Canaries in the Coal Mine: Dara Horn and Bari Weiss

By Dr. Ruth Wisse

Jews can do their fellow citizens a favor by identifying the sources of cultural poison before the toxicity turns fatal. Hardly anybody is doing it better than these two.

About that cliché of Jews being the canary in the coal mine—what exactly does it mean for us today?

Canaries, because they are more sensitive than humans to carbon monoxide, began at some point to be used as danger-indicators, alerting miners that their working conditions were becoming ominously toxic. Metaphorically, when applied to Jews, the phrase “canary in the coal mine” can thus be taken to signify that threats to Jewish life represent simultaneously a warning signal to society at large: “Caution, Toxic Danger Ahead.”
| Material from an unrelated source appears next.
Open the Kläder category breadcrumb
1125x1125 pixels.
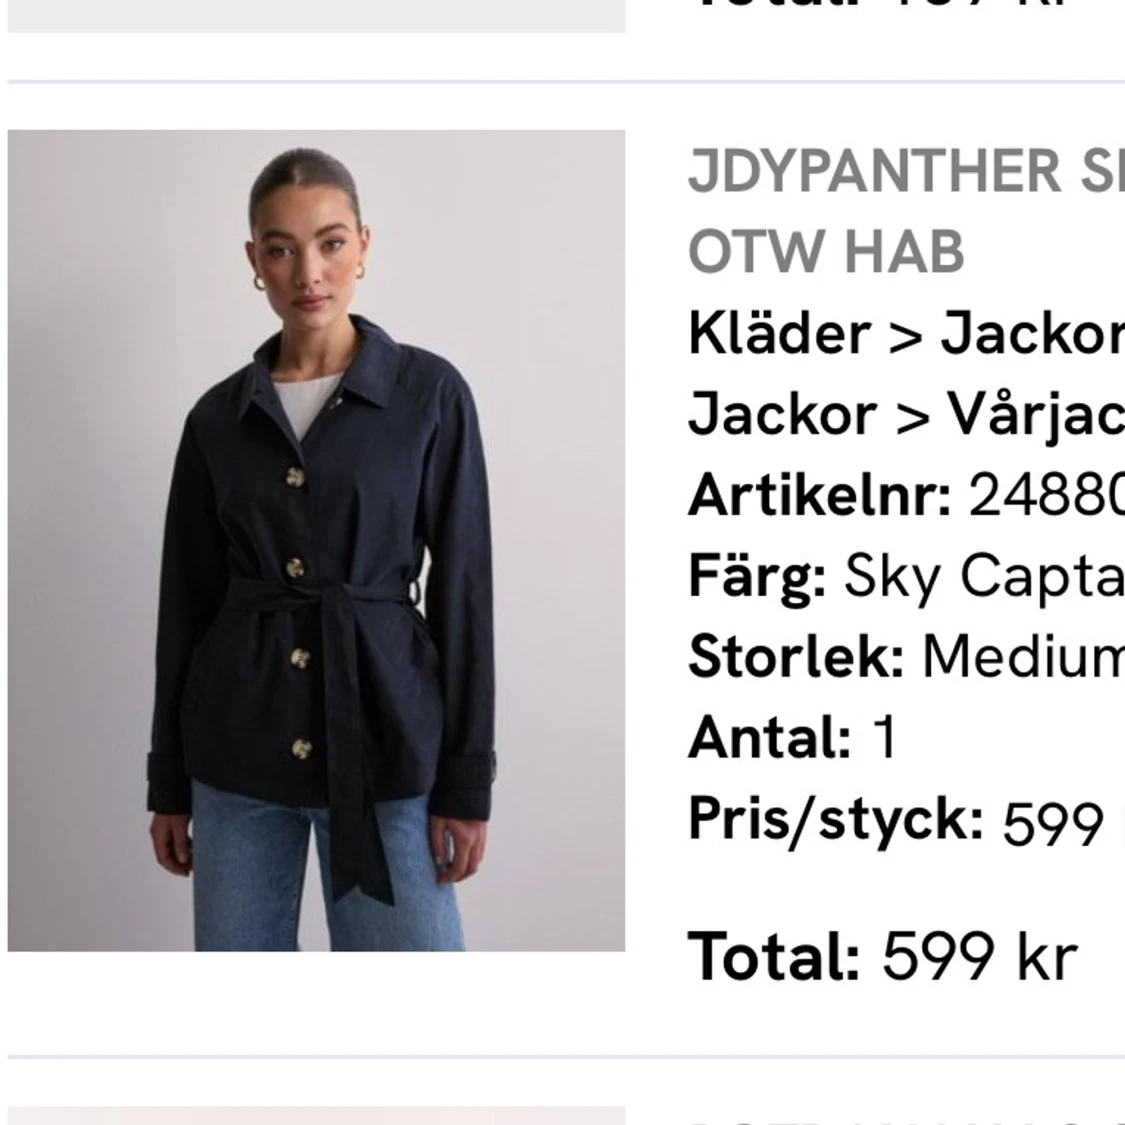(780, 334)
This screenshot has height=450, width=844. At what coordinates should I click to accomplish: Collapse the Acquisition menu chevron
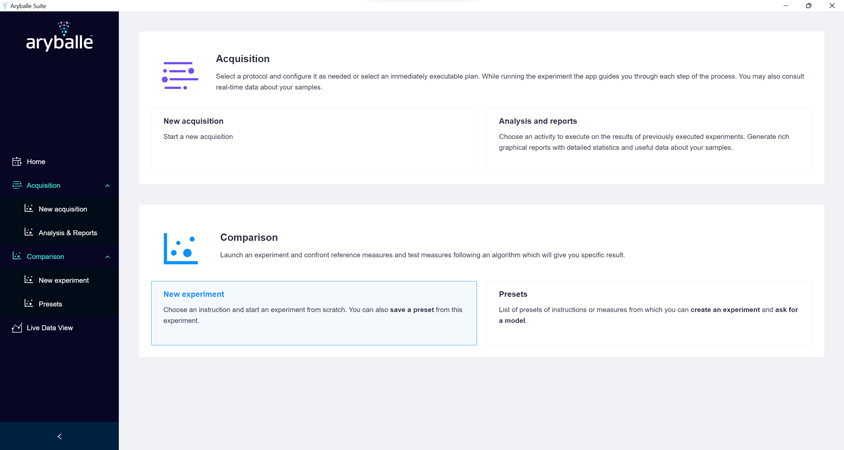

How do we tell when the point of no return has been reached—the point, that is, after the canaries have died? In this respect, I have always loved the ending of the 1961 film Judgment at Nuremberg where the American chief judge, played by Spencer Tracy, visits one of the movie’s four convicted Nazi defendants in his prison cell. Ernst Janning, a German jurist (played by Burt Lancaster) who is the most impressive of the four, has confessed to condemning a Jew to death for a mere misdemeanor. Attempting to justify himself, he tells his American interlocutor: “Those millions of people . . . I never knew it would come to that. You must believe it.” Tracy replies: “Herr Janning, it came to that the first time you sentenced a man to death whom you knew to be innocent.”